▶ [To do]:
Leave the images out and write out each entry exactly as shown.

Dataset entries
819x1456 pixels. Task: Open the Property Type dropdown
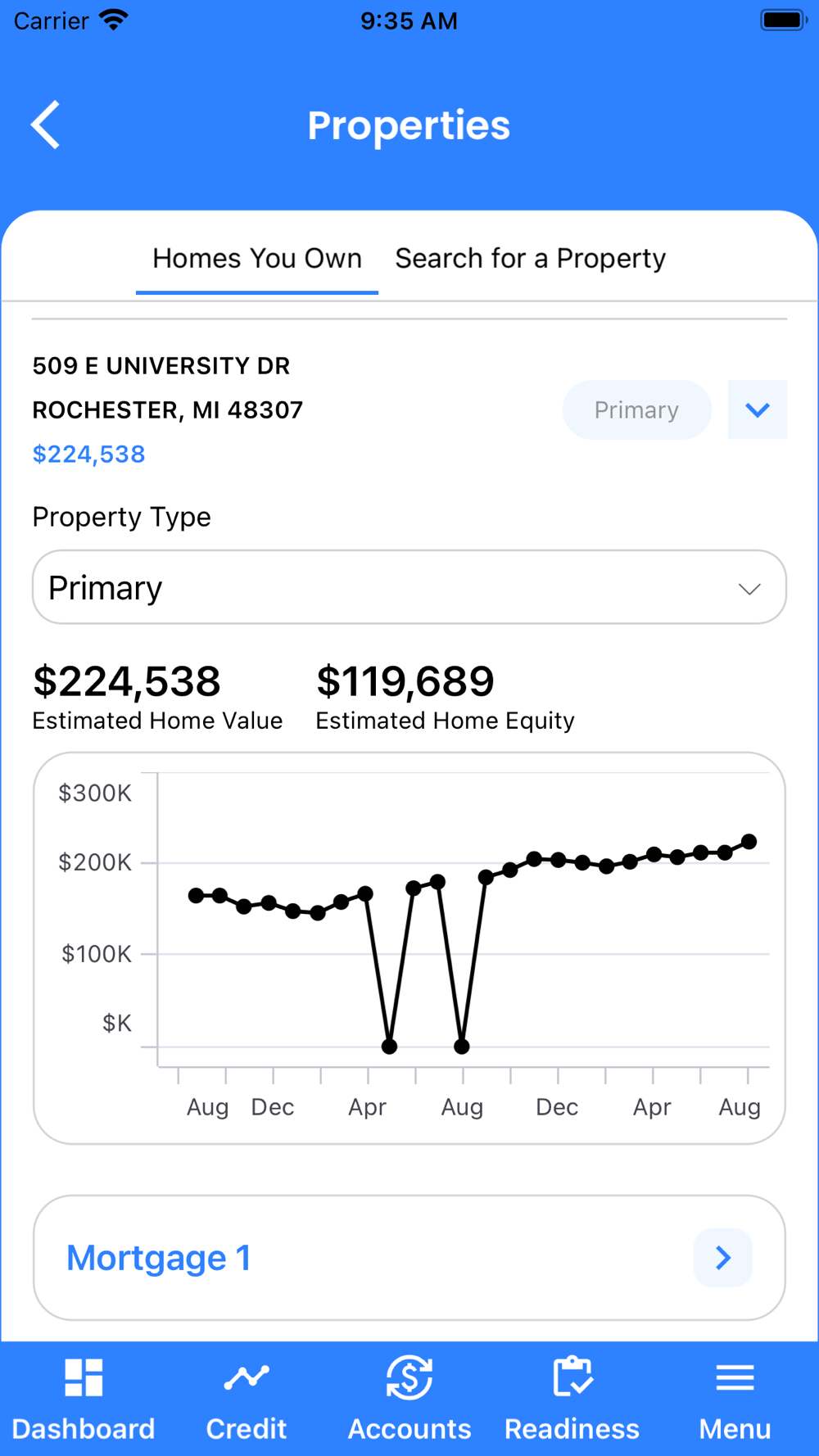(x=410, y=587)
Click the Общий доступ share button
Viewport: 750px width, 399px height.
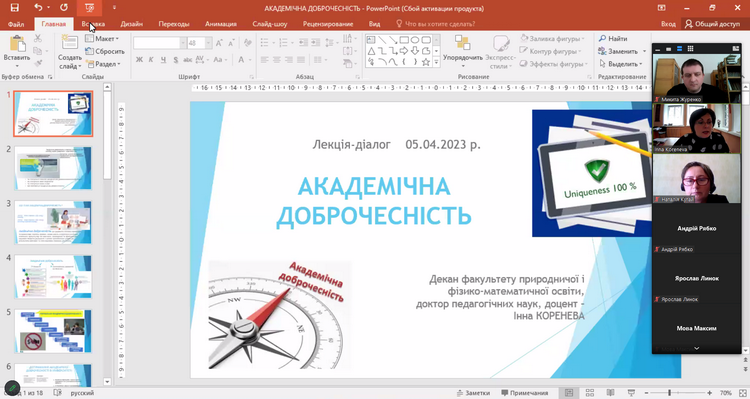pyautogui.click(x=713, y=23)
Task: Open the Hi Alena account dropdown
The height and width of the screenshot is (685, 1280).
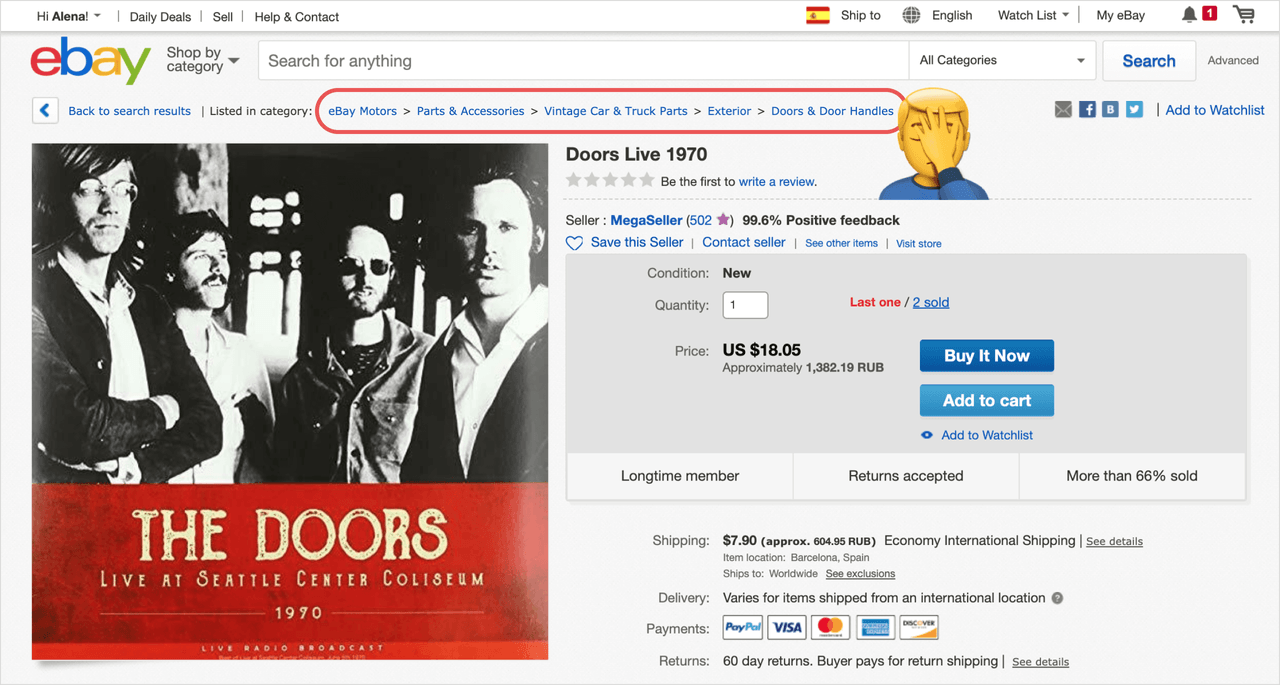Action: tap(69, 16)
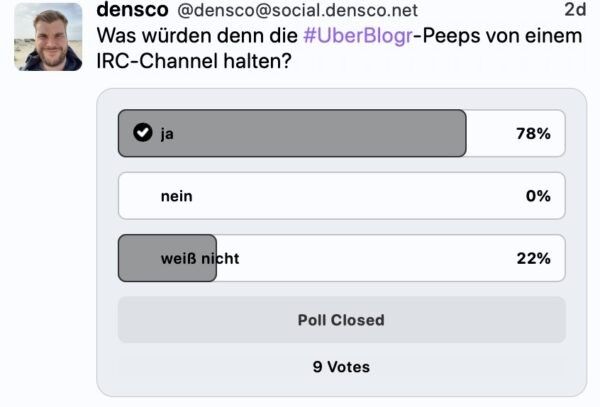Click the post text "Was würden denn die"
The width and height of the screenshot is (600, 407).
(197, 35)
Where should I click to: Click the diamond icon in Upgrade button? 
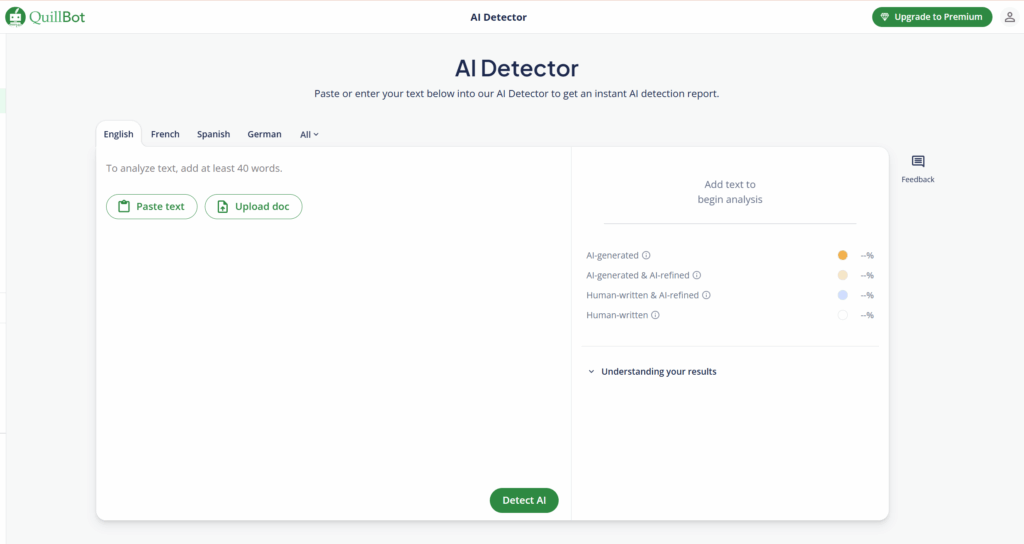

▶ [Your solution]:
819x1456 pixels. Task: Open the Property Type dropdown
(x=410, y=587)
Click the Общий доступ share button
Viewport: 750px width, 399px height.
pyautogui.click(x=713, y=23)
Task: Open the Hi Alena account dropdown
The height and width of the screenshot is (685, 1280).
Action: tap(69, 16)
Click the post text "Was würden denn die"
The width and height of the screenshot is (600, 407).
(197, 35)
Where should I click to: Click the diamond icon in Upgrade button? 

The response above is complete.